> _Instructions for the task_: To complete the exercise, repeat every record exactly as it stands.

> _Data shown_:
####################
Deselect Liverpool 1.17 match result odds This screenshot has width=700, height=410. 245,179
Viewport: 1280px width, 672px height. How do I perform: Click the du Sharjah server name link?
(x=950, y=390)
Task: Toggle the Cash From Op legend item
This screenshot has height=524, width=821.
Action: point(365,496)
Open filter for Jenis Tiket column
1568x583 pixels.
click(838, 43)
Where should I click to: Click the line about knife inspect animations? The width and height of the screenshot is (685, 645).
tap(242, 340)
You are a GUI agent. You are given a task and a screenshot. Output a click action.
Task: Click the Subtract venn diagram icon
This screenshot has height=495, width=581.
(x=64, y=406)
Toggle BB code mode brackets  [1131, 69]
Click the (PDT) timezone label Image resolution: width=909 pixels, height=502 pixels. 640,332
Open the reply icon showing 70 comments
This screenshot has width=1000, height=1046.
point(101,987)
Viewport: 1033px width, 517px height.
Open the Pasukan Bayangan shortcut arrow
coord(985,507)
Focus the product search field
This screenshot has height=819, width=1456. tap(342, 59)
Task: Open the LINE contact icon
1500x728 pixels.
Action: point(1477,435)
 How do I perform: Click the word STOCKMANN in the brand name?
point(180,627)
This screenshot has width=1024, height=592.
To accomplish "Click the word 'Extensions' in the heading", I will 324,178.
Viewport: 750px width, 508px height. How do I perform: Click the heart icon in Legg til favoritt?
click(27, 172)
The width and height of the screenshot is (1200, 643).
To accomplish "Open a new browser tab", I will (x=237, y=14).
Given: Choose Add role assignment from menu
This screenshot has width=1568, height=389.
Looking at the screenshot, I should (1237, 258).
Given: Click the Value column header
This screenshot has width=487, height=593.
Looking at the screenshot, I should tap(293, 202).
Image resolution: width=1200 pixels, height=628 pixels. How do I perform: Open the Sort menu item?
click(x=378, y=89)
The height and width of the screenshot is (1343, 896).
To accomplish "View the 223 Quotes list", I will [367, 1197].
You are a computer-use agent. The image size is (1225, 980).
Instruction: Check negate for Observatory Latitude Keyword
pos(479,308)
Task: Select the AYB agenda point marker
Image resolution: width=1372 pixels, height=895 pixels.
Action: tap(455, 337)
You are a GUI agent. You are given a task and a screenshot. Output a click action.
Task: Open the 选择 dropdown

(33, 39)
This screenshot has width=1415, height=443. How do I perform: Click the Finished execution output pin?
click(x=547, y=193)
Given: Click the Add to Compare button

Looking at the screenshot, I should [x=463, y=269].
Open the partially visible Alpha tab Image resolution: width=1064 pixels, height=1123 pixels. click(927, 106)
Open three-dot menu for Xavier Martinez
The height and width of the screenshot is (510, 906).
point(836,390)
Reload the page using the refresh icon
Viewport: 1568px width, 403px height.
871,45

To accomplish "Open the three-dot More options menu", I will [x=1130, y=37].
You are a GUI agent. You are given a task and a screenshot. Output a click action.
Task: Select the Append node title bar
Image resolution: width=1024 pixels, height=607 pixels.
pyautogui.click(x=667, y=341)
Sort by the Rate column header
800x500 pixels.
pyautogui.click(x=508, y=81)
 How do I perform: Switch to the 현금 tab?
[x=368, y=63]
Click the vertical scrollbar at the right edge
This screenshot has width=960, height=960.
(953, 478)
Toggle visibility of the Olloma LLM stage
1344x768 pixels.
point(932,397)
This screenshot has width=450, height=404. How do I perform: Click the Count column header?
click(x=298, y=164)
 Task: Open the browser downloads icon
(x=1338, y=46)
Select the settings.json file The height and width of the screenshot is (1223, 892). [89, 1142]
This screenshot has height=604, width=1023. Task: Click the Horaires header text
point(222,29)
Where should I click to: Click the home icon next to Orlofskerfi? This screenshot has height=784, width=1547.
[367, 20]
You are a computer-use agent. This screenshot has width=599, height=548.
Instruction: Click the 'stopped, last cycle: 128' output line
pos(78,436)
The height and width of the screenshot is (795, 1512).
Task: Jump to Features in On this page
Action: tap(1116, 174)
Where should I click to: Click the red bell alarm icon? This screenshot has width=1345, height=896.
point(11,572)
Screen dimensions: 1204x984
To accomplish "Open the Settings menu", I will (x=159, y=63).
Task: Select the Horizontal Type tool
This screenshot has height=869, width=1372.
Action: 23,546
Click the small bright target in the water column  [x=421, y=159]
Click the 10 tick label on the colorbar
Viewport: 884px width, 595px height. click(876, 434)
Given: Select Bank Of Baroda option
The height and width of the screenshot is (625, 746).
####################
> _Answer to this problem_:
Deselect Liverpool 1.17 match result odds This screenshot has width=700, height=410. 245,179
Viewport: 1280px width, 672px height. How do I perform: Click the du Sharjah server name link?
(x=950, y=390)
Task: Toggle the Cash From Op legend item
This screenshot has height=524, width=821.
Action: point(365,496)
Open filter for Jenis Tiket column
1568x583 pixels.
click(838, 43)
Where should I click to: Click the line about knife inspect animations? The width and height of the screenshot is (685, 645).
tap(242, 340)
You are a GUI agent. You are given a task and a screenshot. Output a click action.
Task: Click the Subtract venn diagram icon
This screenshot has height=495, width=581.
(x=64, y=406)
Toggle BB code mode brackets  [1131, 69]
Click the (PDT) timezone label Image resolution: width=909 pixels, height=502 pixels. 640,332
Open the reply icon showing 70 comments
This screenshot has width=1000, height=1046.
point(101,987)
Viewport: 1033px width, 517px height.
Open the Pasukan Bayangan shortcut arrow
coord(985,507)
Focus the product search field
This screenshot has height=819, width=1456. tap(342, 59)
Task: Open the LINE contact icon
1500x728 pixels.
Action: point(1477,435)
 How do I perform: Click the word STOCKMANN in the brand name?
point(180,627)
This screenshot has width=1024, height=592.
To accomplish "Click the word 'Extensions' in the heading", I will 324,178.
Viewport: 750px width, 508px height. How do I perform: Click the heart icon in Legg til favoritt?
click(27, 172)
The width and height of the screenshot is (1200, 643).
To accomplish "Open a new browser tab", I will (x=237, y=14).
Given: Choose Add role assignment from menu
This screenshot has width=1568, height=389.
Looking at the screenshot, I should (1237, 258).
Given: Click the Value column header
This screenshot has width=487, height=593.
Looking at the screenshot, I should tap(293, 202).
Image resolution: width=1200 pixels, height=628 pixels. How do I perform: Open the Sort menu item?
click(x=378, y=89)
The height and width of the screenshot is (1343, 896).
To accomplish "View the 223 Quotes list", I will [367, 1197].
You are a computer-use agent. The image size is (1225, 980).
Instruction: Check negate for Observatory Latitude Keyword
pos(479,308)
Task: Select the AYB agenda point marker
Image resolution: width=1372 pixels, height=895 pixels.
Action: tap(455, 337)
You are a GUI agent. You are given a task and a screenshot. Output a click action.
Task: Open the 选择 dropdown

(33, 39)
This screenshot has width=1415, height=443. How do I perform: Click the Finished execution output pin?
click(x=547, y=193)
Given: Click the Add to Compare button

Looking at the screenshot, I should [x=463, y=269].
Open the partially visible Alpha tab Image resolution: width=1064 pixels, height=1123 pixels. click(927, 106)
Open three-dot menu for Xavier Martinez
The height and width of the screenshot is (510, 906).
point(836,390)
Reload the page using the refresh icon
Viewport: 1568px width, 403px height.
871,45

To accomplish "Open the three-dot More options menu", I will [x=1130, y=37].
You are a GUI agent. You are given a task and a screenshot. Output a click action.
Task: Select the Append node title bar
Image resolution: width=1024 pixels, height=607 pixels.
pyautogui.click(x=667, y=341)
Sort by the Rate column header
800x500 pixels.
pyautogui.click(x=508, y=81)
 How do I perform: Switch to the 현금 tab?
[x=368, y=63]
Click the vertical scrollbar at the right edge
This screenshot has width=960, height=960.
(953, 478)
Toggle visibility of the Olloma LLM stage
1344x768 pixels.
point(932,397)
This screenshot has width=450, height=404. How do I perform: Click the Count column header?
click(x=298, y=164)
 Task: Open the browser downloads icon
(x=1338, y=46)
Select the settings.json file The height and width of the screenshot is (1223, 892). [89, 1142]
This screenshot has height=604, width=1023. Task: Click the Horaires header text
point(222,29)
Where should I click to: Click the home icon next to Orlofskerfi? This screenshot has height=784, width=1547.
[367, 20]
You are a computer-use agent. This screenshot has width=599, height=548.
Instruction: Click the 'stopped, last cycle: 128' output line
pos(78,436)
The height and width of the screenshot is (795, 1512).
Task: Jump to Features in On this page
Action: tap(1116, 174)
Where should I click to: Click the red bell alarm icon? This screenshot has width=1345, height=896.
point(11,572)
Screen dimensions: 1204x984
To accomplish "Open the Settings menu", I will (x=159, y=63).
Task: Select the Horizontal Type tool
This screenshot has height=869, width=1372.
Action: 23,546
Click the small bright target in the water column  [x=421, y=159]
Click the 10 tick label on the colorbar
Viewport: 884px width, 595px height. click(876, 434)
Given: Select Bank Of Baroda option
The height and width of the screenshot is (625, 746).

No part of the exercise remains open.